Whether to promote a W rule to a fail is judged through operation. If a situation where “10 articles with short descriptions are released every week” continues, we can consider changing W4 to a fail. Start with warns and judge based on operational data.

At this point, no rules have been promoted from warn to fail. Rather, there is one example of the opposite. G1 (remaining HUMAN_INPUT) was initially operated as “warn at draft / fail at publication,” but once we implemented a mechanism on the render side where isPublished() automatically treats articles containing HUMAN_INPUT as private, we demoted the gate side to always warn. This is to ensure that articles in the middle of being written don’t stop the build, a decision to absorb double defense at the render layer instead of the gate.

W4, W5, and W7 are operated as warns as originally designed.
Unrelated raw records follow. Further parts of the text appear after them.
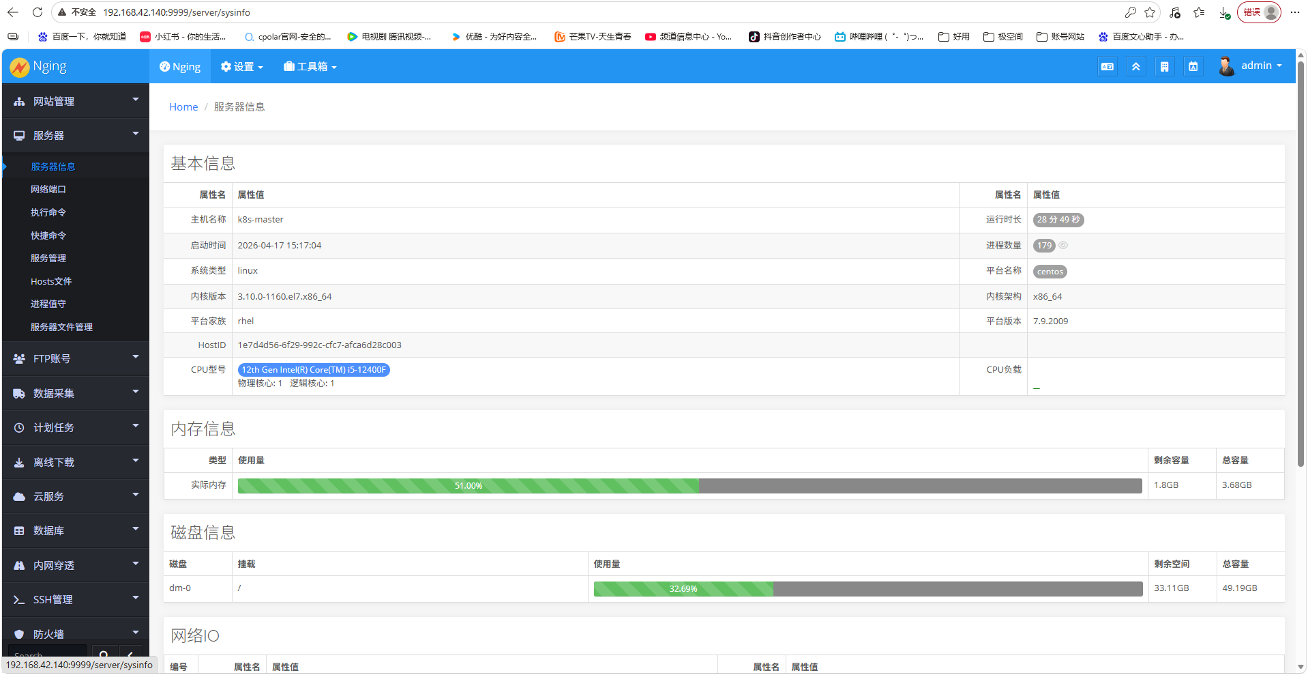Click the Nging logo icon
This screenshot has height=675, width=1308.
click(x=20, y=67)
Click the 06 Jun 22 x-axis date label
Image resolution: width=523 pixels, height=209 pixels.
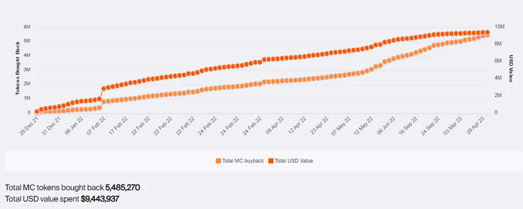coord(386,126)
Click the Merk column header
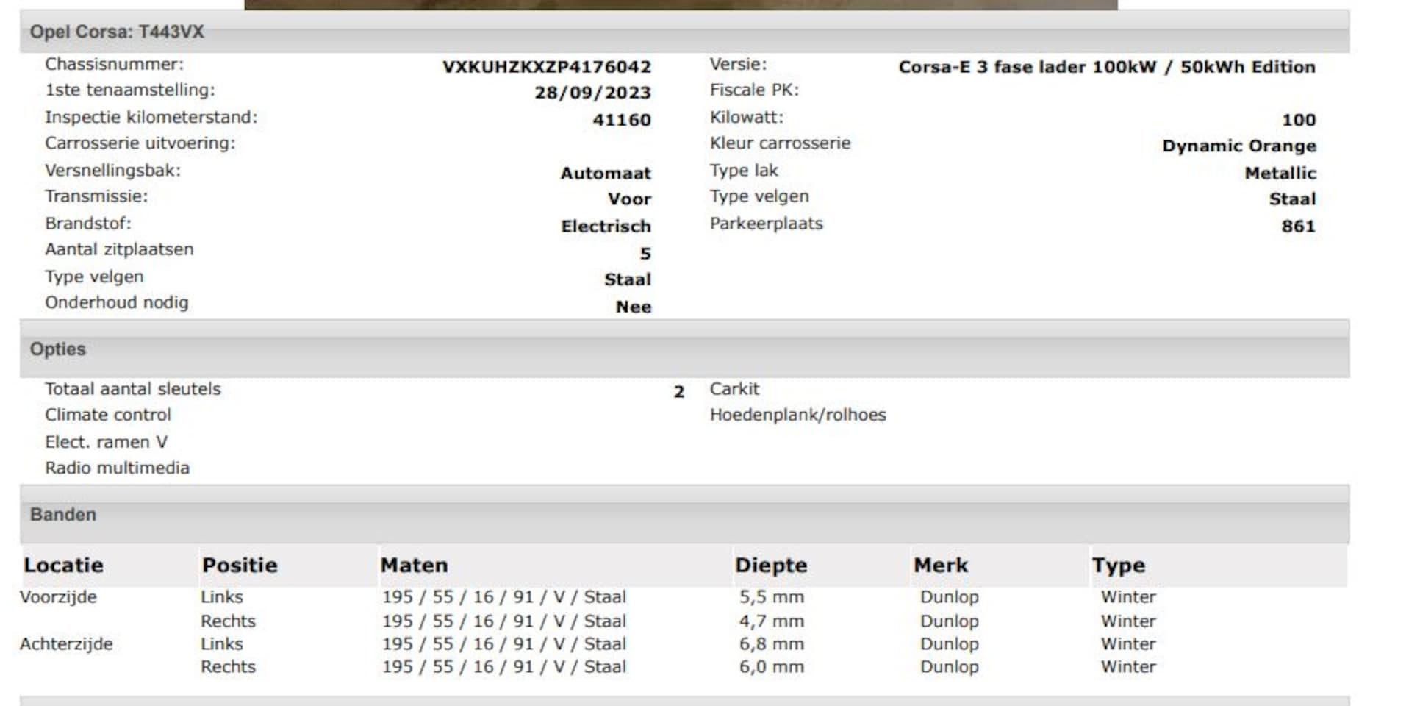 pyautogui.click(x=941, y=566)
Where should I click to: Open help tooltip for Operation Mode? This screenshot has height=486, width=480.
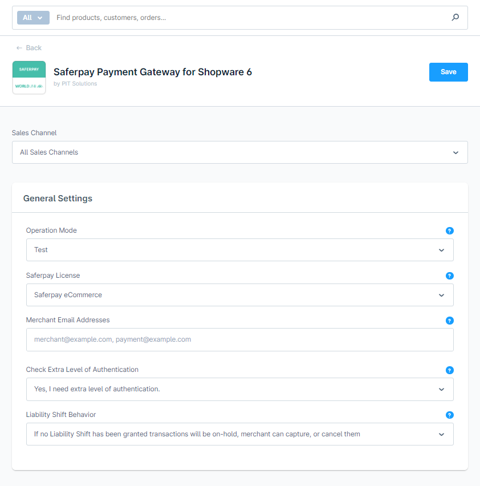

Description/title length and series inconsistencies haven’t reached thresholds like “10 per week” in operational data, and the current system where reviewers look at warns and make individual judgments is functioning sufficiently.


Summary

The balance between false positives and false negatives in the gate can be achieved by a design that “assigns appropriate analysis levels to rules and differentiates between fail and warn.”

To summarize, there are two points:

  1. Choose the analysis level according to the nature of the rule. Strictly forbidden words use L1 (plain), detection requiring distinction between prose and code uses L2 (code-stripped), and context-dependent judgment uses L3 (proximity + allow-list).
  2. Determine the boundary between fail and warn based on “whether it is a state that must not be published”. Unfinished markers, dead links, and brand rule violations are fails; recommended violations are warns. Warns are used as information for the reviewer and are not completely automated.

The answer to the question “will making the gate too strict make it impossible to write?” is “your analysis level is wrong.” It is expected that a gate written at Level 1 will get stuck on meta-content, and this can be resolved by moving to Level 2 or Level 3.

For details on making brand rules SSOT and allow-list design, refer to Allow-list Driven Brand Check. For technical implementation details, refer to Automating Brand Rule Machine Checks and Advancing the Pre-publish Gate.